Top of Records for the exercise

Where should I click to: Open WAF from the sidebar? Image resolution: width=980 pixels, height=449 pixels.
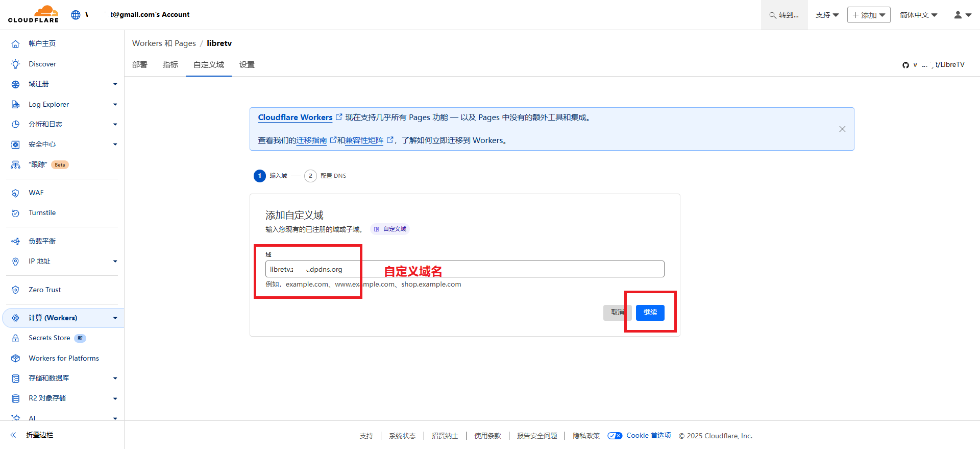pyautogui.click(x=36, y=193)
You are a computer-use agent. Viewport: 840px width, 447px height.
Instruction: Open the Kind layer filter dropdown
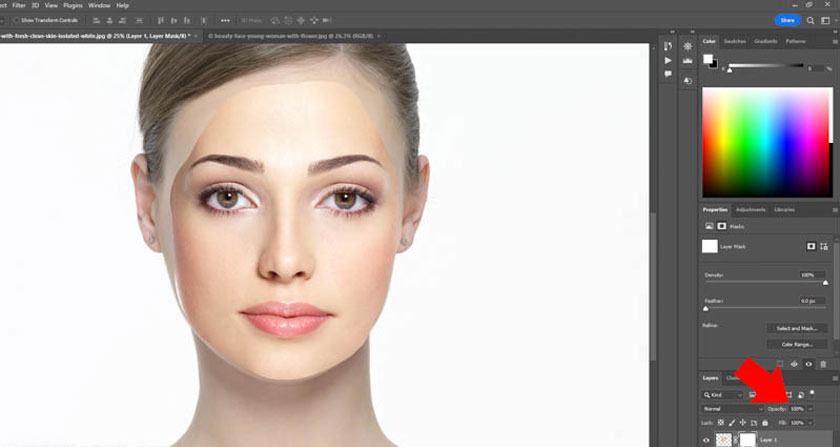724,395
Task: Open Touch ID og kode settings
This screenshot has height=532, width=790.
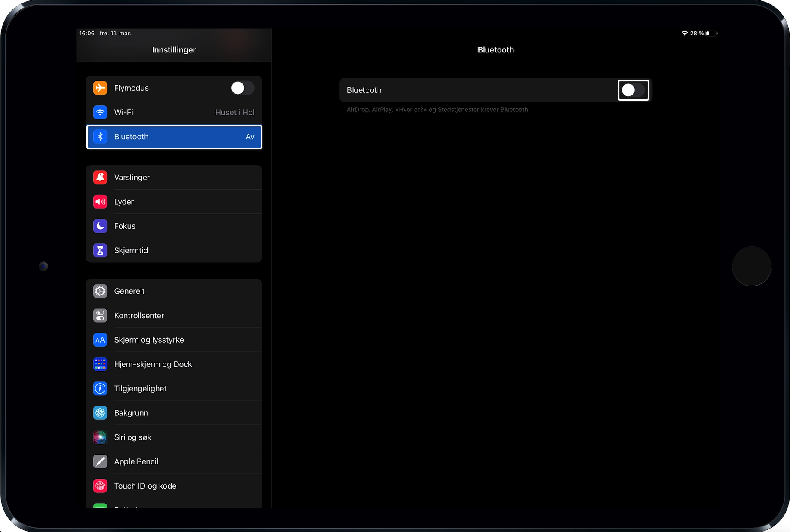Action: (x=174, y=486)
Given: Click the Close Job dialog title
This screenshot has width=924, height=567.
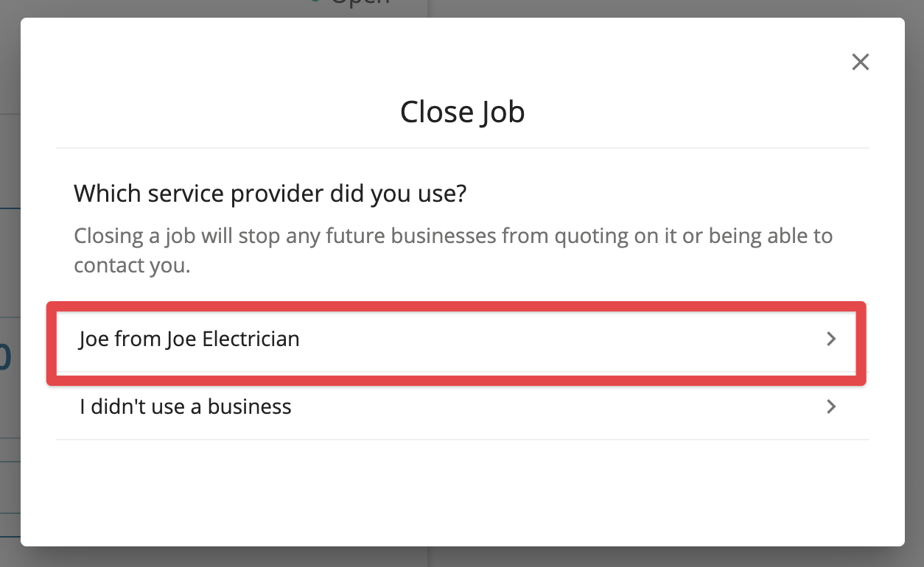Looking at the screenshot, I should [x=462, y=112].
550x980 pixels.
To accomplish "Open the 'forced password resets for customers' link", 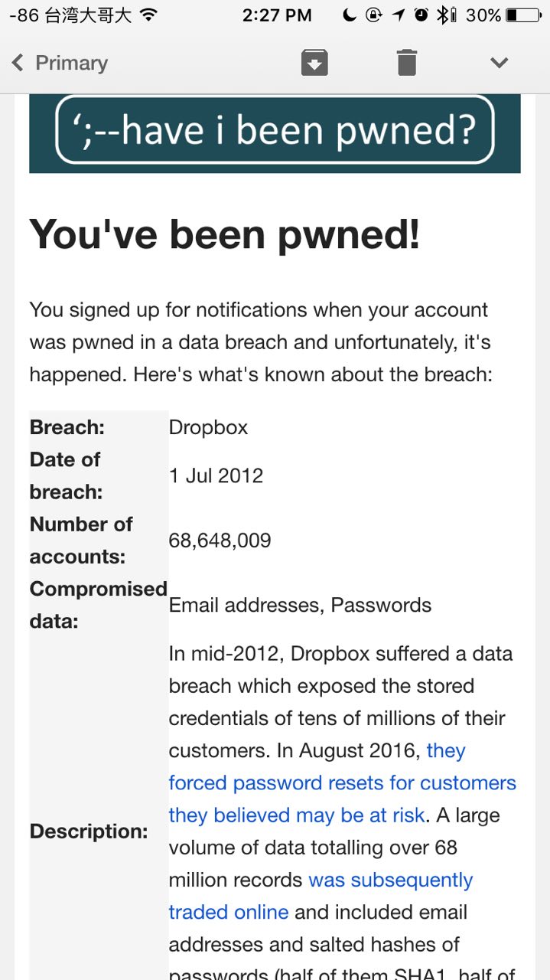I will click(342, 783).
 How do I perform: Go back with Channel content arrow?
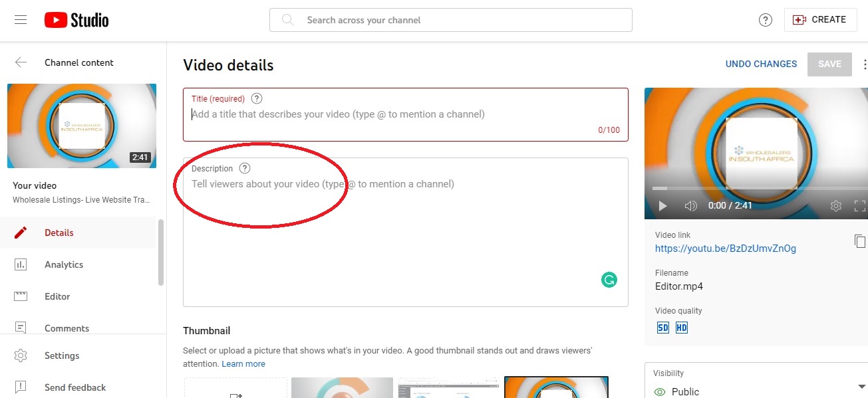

Bottom of Records for the exercise

*Task directions:* Pictures in the material above should be skipped; print exactly the lines from the one with "You are a computer-use" through the one with "Given: Click the Close Job dialog title".

*Solution for this exercise:*
You are a computer-use agent. Viewport: 840px width, 447px height.
Instruction: Open the Kind layer filter dropdown
724,395
Task: Open Touch ID og kode settings
This screenshot has height=532, width=790.
Action: (x=174, y=486)
Given: Click the Close Job dialog title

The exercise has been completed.